Subsidies and extra-market support now underpin every part of the UK electricity market, and as a result, some technologies benefit from double payments and others double charging, and since the double payments are going to diesel generators and the double charging to battery storage, the system is creating perverse incentives that conflict with core government policy.
Attention is currently focusing on the role of embedded generators in the capacity market, and whether the economic models applying to them are suitable. Part of this relates to how embedded generation affects use of the transmission network and the distribution of NTS costs. The current scheme for recovery of these costs was developed before the policy-driven renewables rollout, in a world where all generation was transmission-connected, so it is appropriate that these issues are examined.
Unfortunately, it appears that a piecemeal approach is being taken by BEIS and Ofgem, which risks further complicating and already highly complex system of payments and charges in the electricity market, risking inefficiencies and inintended consequences.
Layer upon layer of subsidies
To recap, financial support for grid-connected generation is now paid to:
- renewable generators (RO certificates, CfDs);
- conventional generators (SBR, CfDs, capacity payments); and
- payments for grid security and support (black start, EFR etc).

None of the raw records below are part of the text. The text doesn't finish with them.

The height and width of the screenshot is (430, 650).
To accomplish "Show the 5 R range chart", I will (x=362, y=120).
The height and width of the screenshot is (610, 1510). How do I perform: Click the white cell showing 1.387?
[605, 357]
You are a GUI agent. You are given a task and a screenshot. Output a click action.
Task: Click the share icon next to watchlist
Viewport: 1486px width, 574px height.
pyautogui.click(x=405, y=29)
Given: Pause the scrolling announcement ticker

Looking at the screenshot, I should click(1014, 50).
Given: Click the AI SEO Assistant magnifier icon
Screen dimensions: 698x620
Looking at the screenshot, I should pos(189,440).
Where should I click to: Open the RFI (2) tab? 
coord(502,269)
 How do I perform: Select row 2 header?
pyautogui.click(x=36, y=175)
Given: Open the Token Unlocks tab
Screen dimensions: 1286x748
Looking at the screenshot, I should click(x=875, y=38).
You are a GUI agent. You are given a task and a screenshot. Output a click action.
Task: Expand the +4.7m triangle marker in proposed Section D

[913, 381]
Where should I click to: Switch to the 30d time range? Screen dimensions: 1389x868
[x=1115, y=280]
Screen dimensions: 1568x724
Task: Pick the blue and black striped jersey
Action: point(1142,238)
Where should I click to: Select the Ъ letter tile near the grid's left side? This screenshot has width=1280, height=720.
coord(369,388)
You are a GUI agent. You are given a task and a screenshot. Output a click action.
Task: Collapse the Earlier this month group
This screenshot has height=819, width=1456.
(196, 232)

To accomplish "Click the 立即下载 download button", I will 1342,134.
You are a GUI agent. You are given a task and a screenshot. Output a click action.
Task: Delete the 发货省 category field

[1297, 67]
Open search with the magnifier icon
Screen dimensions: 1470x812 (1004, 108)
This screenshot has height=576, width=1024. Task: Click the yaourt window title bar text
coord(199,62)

In addition, generation is increasingly connected to distribution networks – so-called “embedded generation”. Embedded generators also benefit from a range of direct and indirect support:
- “embedded benefits”, primarily payments from suppliers who are able to avoid transmission costs by contracting with embedded generators;
- capacity payments for plant participating in the capacity auctions (15 year contracts for new plant);
- tax benefits for plant financed through Venture Capital Trusts (VCTs), Enterprise Investment Schemes (EISs) and Seed Enterprise Investment Schemes (SEISs)…these can apparently enable investors to earn up to six times their initial investment in just four years with tax relief;
- payments from suppliers relating to reduced Capacity Market Supplier Charges which are based on the supplier’s net demand, i.e. after taking deducting embedded generation.
A review, commissioned by UK Power Reserve and compiled by consultancy firm Ecuity, has found that that some capacity market bidders were using investments that came with special tax relief, allowing them to bid very aggressively. James Higgins, a Partner at Ecuity, said:
“Being able to bid at a low level, while still getting high returns on their investment, means that the outturn price of the 2014 and 2015 capacity market auctions has been lower than anticipated and the government has not been able to secure the right generation mix via the capacity mechanism.
In particular, large gas fired power stations (CCGTs), have been squeezed out of the mix because they would not make a profit at the outturn price.
These investors, which we estimate comprised over 700 MW in the first two CMAs, are being subsidised in two ways: via their tax breaks which we estimate has cost taxpayers £145 million – or £5 for every person in the UK – and via capacity market payments, which are paid for by the UK bill payer.”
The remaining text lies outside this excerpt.